*REQUIRED ACTION*
Exclude the pictures, then copy word for word the lines running from the beginning of the records through the line with "Identify the click".

Stored dataset items:
━━━━━━━━━━━━━━━━━━━━━━━━━━━━━━

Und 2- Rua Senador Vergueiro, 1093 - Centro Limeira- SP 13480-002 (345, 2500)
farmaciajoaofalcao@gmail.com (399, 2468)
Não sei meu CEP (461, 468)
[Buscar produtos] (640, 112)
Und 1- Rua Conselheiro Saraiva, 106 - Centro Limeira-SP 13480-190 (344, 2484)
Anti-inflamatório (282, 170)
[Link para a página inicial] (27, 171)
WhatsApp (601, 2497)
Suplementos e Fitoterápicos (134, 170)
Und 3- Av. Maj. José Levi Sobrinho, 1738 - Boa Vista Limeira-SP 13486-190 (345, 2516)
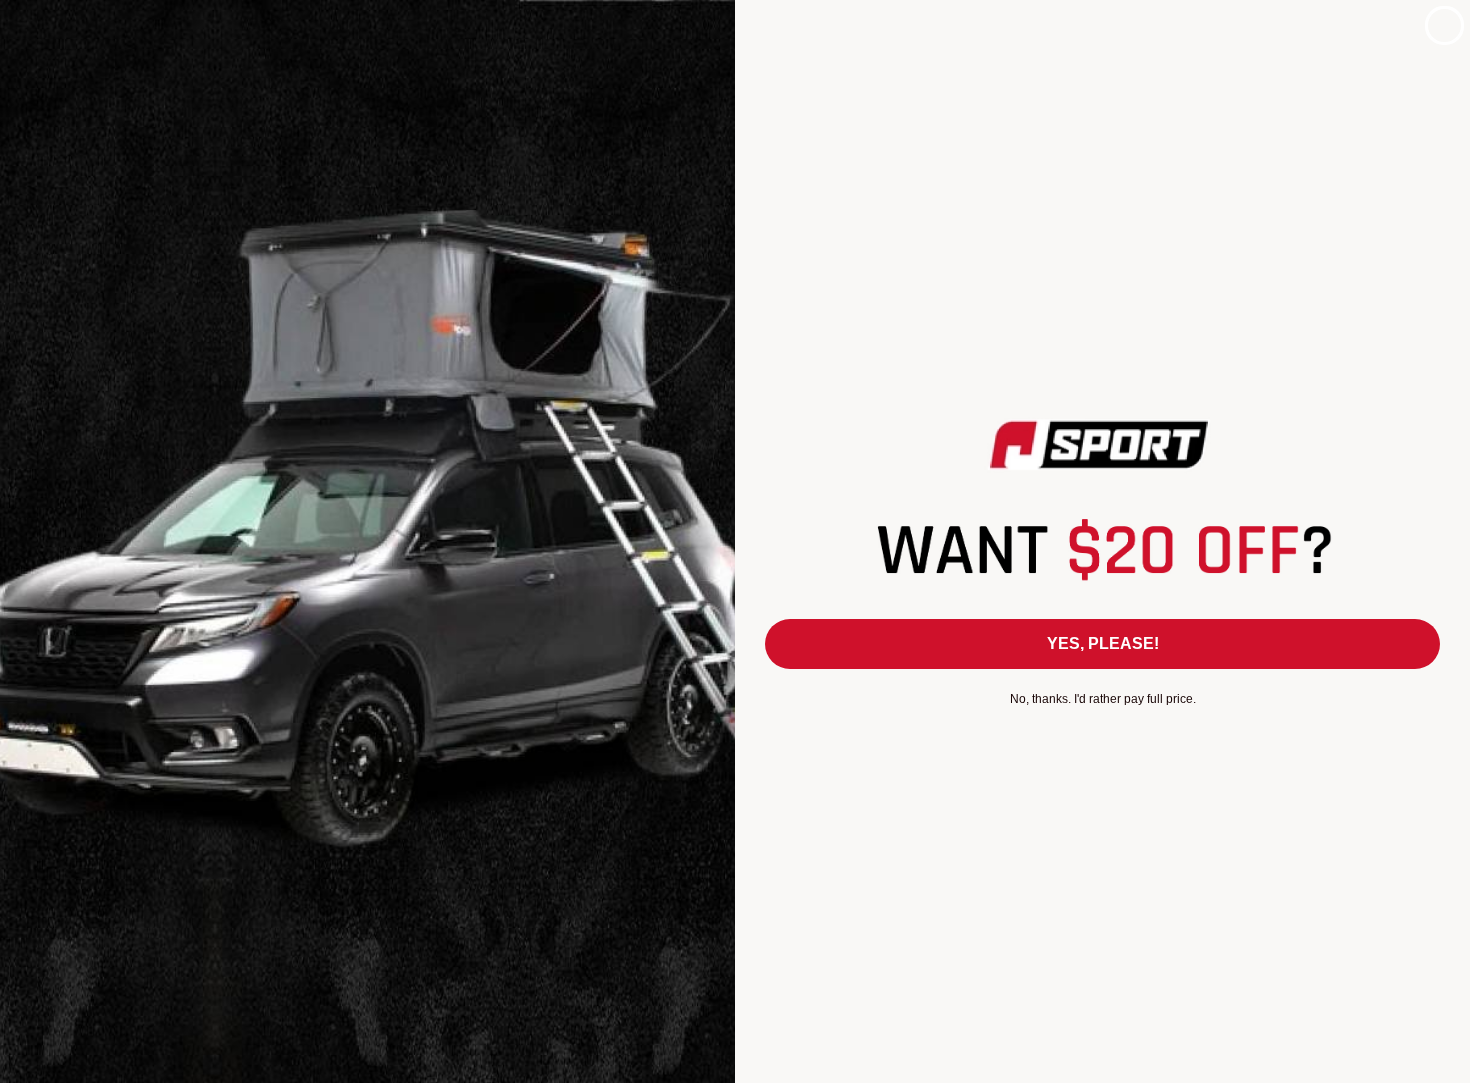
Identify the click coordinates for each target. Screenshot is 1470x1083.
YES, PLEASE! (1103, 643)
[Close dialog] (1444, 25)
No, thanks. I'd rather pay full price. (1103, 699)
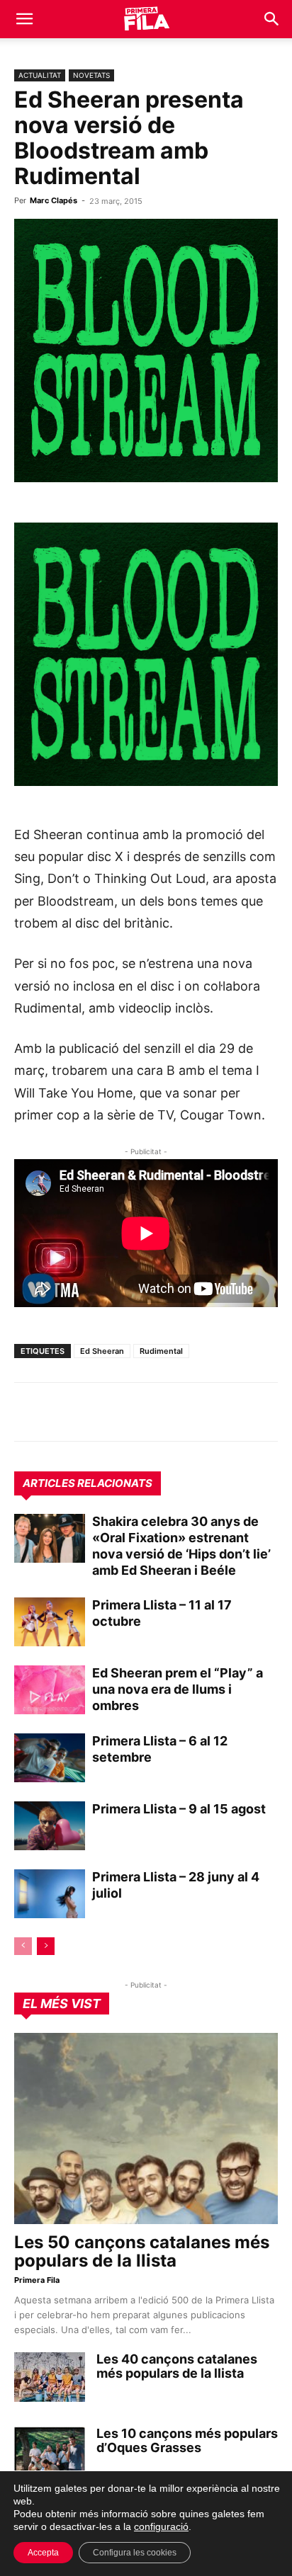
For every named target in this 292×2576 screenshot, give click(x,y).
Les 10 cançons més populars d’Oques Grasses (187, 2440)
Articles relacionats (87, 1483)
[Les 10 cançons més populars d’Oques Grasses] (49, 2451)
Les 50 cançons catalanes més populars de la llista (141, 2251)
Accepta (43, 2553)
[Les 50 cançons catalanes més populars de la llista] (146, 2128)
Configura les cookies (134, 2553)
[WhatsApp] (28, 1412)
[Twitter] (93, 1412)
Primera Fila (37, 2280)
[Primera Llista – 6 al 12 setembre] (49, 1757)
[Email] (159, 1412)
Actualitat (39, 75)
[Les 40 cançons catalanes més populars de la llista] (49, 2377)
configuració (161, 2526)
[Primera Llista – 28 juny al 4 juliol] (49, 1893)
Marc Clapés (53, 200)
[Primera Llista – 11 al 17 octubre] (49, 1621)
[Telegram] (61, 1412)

━━━━━━━━━━━━━━━━━━━━━━━━━━━━━━

*EXPECTED OUTPUT*
Und 2- Rua Senador Vergueiro, 1093 - Centro Limeira- SP 13480-002 (345, 2500)
farmaciajoaofalcao@gmail.com (399, 2468)
Não sei meu CEP (461, 468)
[Buscar produtos] (640, 112)
Und 1- Rua Conselheiro Saraiva, 106 - Centro Limeira-SP 13480-190 (344, 2484)
Anti-inflamatório (282, 170)
[Link para a página inicial] (27, 171)
WhatsApp (601, 2497)
Suplementos e Fitoterápicos (134, 170)
Und 3- Av. Maj. José Levi Sobrinho, 1738 - Boa Vista Limeira-SP 13486-190 (345, 2516)
Identify the click coordinates for each target. Screenshot is 1470x1083.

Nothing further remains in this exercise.